Your goal:
From the listing below, tally the lines that include "will". Return only the total.

Data to process:
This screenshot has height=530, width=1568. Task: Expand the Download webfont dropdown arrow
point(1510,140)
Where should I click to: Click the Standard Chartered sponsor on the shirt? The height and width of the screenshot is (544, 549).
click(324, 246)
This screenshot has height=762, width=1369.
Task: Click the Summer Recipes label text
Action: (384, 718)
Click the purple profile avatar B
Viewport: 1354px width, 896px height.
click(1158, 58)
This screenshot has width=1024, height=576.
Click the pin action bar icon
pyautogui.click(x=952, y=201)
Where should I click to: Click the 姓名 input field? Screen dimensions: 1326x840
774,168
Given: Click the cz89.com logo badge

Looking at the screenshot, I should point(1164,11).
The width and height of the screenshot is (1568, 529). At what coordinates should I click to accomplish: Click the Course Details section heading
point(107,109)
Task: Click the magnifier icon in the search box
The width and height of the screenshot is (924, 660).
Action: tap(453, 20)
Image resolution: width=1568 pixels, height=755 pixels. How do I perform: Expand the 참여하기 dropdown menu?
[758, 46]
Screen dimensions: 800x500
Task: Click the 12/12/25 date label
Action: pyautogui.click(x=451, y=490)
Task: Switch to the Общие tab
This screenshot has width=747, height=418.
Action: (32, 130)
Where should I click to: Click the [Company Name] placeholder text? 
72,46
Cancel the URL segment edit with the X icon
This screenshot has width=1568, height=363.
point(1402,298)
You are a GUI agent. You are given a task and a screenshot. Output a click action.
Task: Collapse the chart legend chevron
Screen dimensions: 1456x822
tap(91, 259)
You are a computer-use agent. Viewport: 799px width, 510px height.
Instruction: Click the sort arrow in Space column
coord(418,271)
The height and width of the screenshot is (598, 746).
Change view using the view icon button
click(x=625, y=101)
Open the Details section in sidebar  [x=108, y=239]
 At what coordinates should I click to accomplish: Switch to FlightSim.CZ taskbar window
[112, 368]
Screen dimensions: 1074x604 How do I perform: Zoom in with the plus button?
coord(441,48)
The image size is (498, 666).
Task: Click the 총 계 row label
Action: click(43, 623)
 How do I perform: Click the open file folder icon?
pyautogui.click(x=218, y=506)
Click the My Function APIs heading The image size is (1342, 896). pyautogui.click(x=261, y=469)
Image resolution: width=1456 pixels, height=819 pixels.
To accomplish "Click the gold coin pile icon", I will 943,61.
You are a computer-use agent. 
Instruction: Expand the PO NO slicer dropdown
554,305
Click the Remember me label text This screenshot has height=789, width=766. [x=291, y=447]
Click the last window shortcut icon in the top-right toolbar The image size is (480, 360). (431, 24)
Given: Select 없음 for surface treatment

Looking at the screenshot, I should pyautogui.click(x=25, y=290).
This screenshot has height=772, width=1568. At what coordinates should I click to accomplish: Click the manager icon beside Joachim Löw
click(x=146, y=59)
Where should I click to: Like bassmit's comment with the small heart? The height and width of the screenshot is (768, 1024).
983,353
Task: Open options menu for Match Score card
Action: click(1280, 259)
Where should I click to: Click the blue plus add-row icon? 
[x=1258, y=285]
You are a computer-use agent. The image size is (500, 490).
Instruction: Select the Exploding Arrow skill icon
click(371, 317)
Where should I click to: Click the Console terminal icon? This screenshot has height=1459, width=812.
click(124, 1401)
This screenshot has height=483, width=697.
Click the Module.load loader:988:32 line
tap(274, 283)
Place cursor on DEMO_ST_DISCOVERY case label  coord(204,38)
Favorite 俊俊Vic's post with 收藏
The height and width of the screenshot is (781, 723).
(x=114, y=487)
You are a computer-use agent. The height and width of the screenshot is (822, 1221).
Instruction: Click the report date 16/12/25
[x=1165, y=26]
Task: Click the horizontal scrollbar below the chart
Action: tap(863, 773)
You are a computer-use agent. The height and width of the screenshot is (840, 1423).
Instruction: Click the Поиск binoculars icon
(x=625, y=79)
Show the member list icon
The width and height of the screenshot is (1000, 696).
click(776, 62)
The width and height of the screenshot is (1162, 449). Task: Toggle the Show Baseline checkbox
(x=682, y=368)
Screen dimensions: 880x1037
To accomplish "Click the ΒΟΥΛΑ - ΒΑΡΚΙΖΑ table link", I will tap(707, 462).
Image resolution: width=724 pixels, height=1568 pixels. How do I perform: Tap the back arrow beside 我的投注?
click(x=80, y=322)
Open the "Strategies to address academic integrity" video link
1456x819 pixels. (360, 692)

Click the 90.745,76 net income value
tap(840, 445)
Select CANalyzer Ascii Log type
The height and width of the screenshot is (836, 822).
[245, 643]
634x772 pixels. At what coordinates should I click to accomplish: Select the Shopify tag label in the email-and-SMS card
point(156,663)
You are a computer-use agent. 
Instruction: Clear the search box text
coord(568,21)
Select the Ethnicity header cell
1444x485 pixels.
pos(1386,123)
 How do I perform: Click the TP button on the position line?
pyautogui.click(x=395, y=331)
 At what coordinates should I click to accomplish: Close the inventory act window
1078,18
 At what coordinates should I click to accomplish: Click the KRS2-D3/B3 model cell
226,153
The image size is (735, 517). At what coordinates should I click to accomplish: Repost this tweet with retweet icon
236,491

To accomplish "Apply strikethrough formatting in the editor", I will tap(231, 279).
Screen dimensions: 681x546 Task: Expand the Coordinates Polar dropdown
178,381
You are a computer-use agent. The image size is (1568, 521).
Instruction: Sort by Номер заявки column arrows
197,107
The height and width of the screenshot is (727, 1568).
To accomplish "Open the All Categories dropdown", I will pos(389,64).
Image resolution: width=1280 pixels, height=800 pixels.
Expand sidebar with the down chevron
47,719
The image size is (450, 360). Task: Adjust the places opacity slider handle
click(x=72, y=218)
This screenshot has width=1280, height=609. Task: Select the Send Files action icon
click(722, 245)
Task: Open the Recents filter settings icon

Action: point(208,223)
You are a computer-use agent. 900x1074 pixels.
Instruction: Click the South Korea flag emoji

Written response:
4